En segundo lugar, las creencias irracionales también son inútiles. No nos ayudan a superar las adversidades. De hecho, Jordi había optado por suicidarse, el paradigma de la huida frente a los problemas. Pensar exageradamente, anticipar situaciones negativas tremendistas nunca es una buena estrategia de resolución de problemas. Cada situación merece una ponderación adecuada, lo más realista posible, y eso nos ayudará a resolver cada situación de la vida. Deprimirse, estresarse, llenarse de rabia son actitudes que no contribuyen en nada al éxito.
Y es que, a nivel práctico, cuando sostenemos ideas irracionales —y emociones exageradas— suele pasarnos que intentamos «matar moscas a cañonazos», esto es, aplicamos soluciones exageradas a problemas pequeños, y el remedio acaba siendo peor que la enfermedad: destrozamos la casa y la mosca sigue aleteando alegremente.

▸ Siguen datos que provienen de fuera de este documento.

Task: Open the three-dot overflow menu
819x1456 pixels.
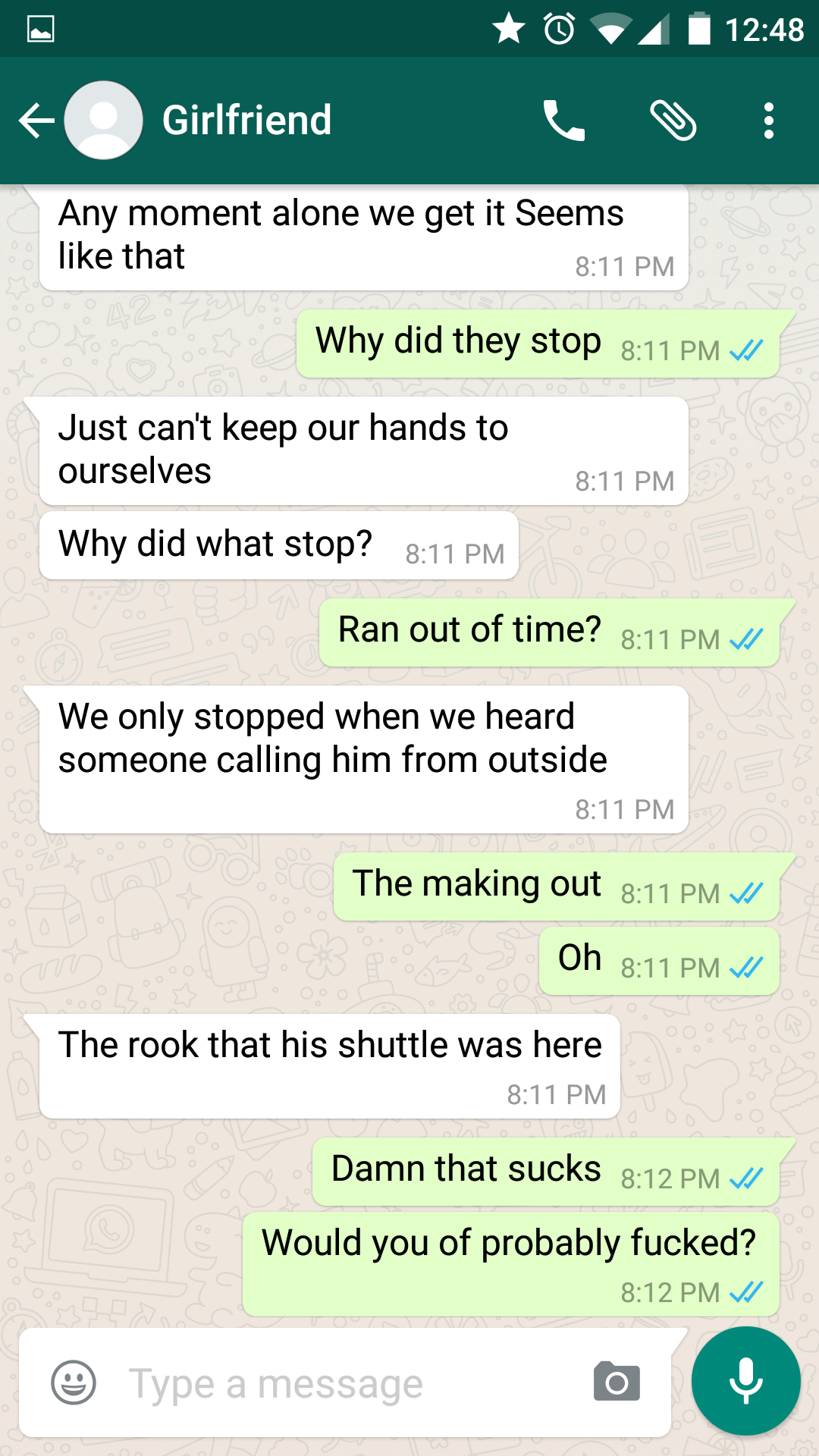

Y, por último, las creencias irracionales producen mucho malestar emocional, gratuito, absurdo. En los casos extremos, el catastrofismo nos puede llegar a meter en un mundo horroroso que sólo cabe en una mente fantasiosa, pero que no existe en la realidad. Hay personas que viven cada semana anticipando tantos desastres que pierden la salud, no sólo mental sino también física. Muchos casos de fibromialgia y dolor crónico se deben a esas estructuras psíquicas que acaban agotando el cuerpo como si éste hubiese estado internado en un campo de concentración nazi.
En ese sentido, la vida es mucho más sencilla, pero para la persona que sostiene creencias irracionales la vida es muy complicada, increíblemente difícil, como en el caso de Jordi. Complicada y dolorosa.
Generalmente, la fuerza emocional, el buen diálogo interior, se aprende en la infancia. Así como Jordi aprendió a «terribilizar» debido a la influencia de su madre, las personas más fuertes y sanas obtuvieron la cordura de sus padres.
Sin embargo, lo esencial es que, en cualquier momento, a cualquier edad, todos podemos cambiar nuestra modalidad de pensamiento para hacerla más positiva y constructiva. Todos podemos re-educarnos para la calma y la felicidad. Lo veremos a continuación.
En este capítulo hemos aprendido que:
- Las emociones sólo son posibles a partir de determinados pensamientos.
- La clave para el cambio está en aprender a pensar de una forma más eficaz.
- La principal distorsión cognitiva consiste en tomarse todo a la tremenda y anticipar desgracias.
- Las creencias irracionales son falsas, inútiles y nos hacen sufrir.